A 2% cost-of-living raise due to take effect July 1 will be delayed 17 months to December 2021, and another 2% increase due to be paid in April 2022 will be delayed three months. In exchange, the CWA says, Murphy agreed no CWA members can be laid off from their jobs before Dec. 31, 2021.
“No matter what happens with the economy. Our members are safe,” the CWA said in a memo to its members, adding that the agreement will save thousands of jobs.
“How do we reform government, cut spending, save taxes for our taxpayers who are really getting hit hard if there’s no way to rearrange programming and services, based off what I’m hearing of no layoffs for two years?” DiMaso said.
“It seems to me that pretty much everything is on the chopping block except for the public unions,” DiMaso said.
The three-month plan includes too many spending deferrals and not enough cuts, said Christopher Emigholz, vice president of government affairs for the New Jersey Business and Industry Association. He said the furlough agreement with the CWA is welcome but that it only defers cost-of-living raises without touching step increments.
“It is furloughing some employees. We wish that was done months ago," Emigholz said. "We do believe the governor’s call for shared sacrifice, and we just hope that the shared sacrifice includes everybody. Businesses have sacrificed. Taxpayers have sacrificed.

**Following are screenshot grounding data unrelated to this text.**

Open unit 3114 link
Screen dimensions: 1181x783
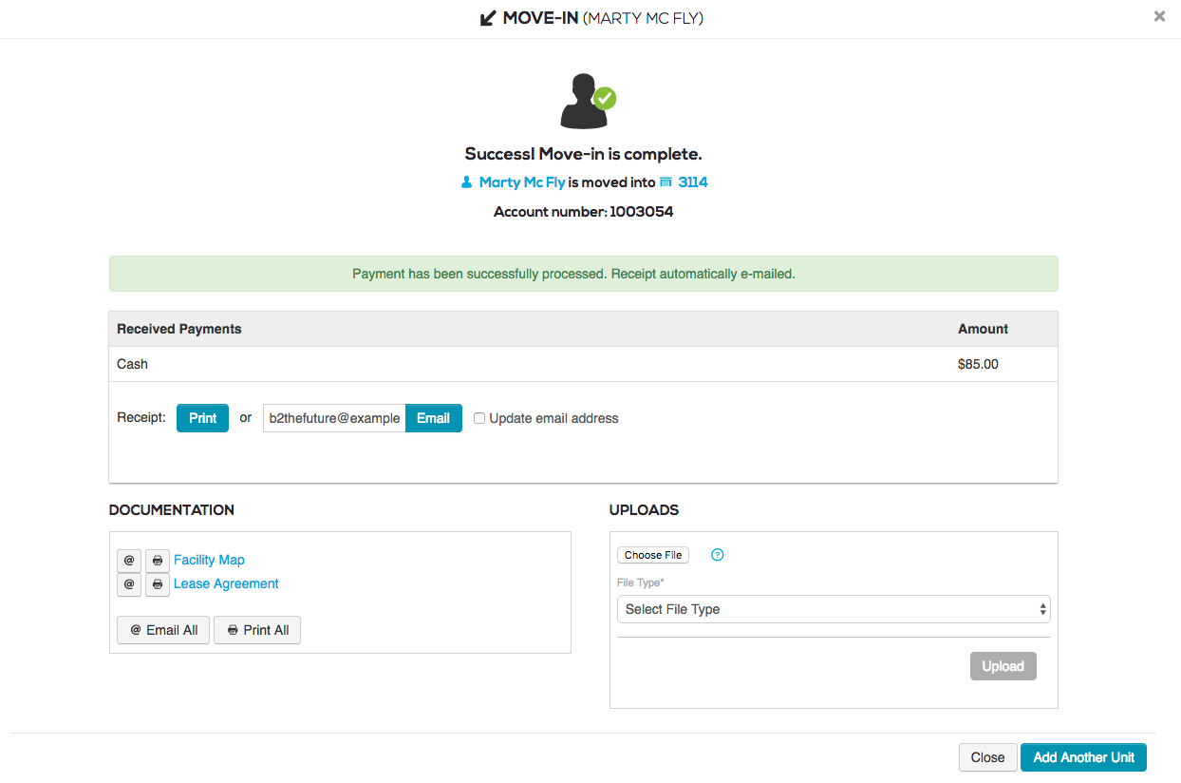[x=692, y=182]
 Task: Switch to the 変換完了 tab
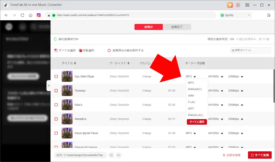click(x=177, y=27)
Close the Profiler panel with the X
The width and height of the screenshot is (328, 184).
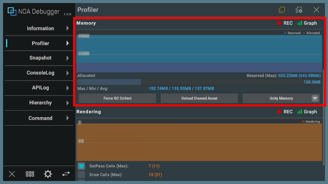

We want to make sure that government cuts and right-sizing government programs is part of that sacrifice as well.”
Emigholz said solutions for balancing the upcoming nine-month budget should include federal aid, savings from health benefits and pensions for public workers, a small amount of borrowing and, as a last resort, tax increases. He said the state should make sure it collects the income taxes it should be due from New Jersey residents who’ve been working from home, rather than New York, since March.
“Tax increases we hope are never part of the solution, but we do understand that they may be,” he said.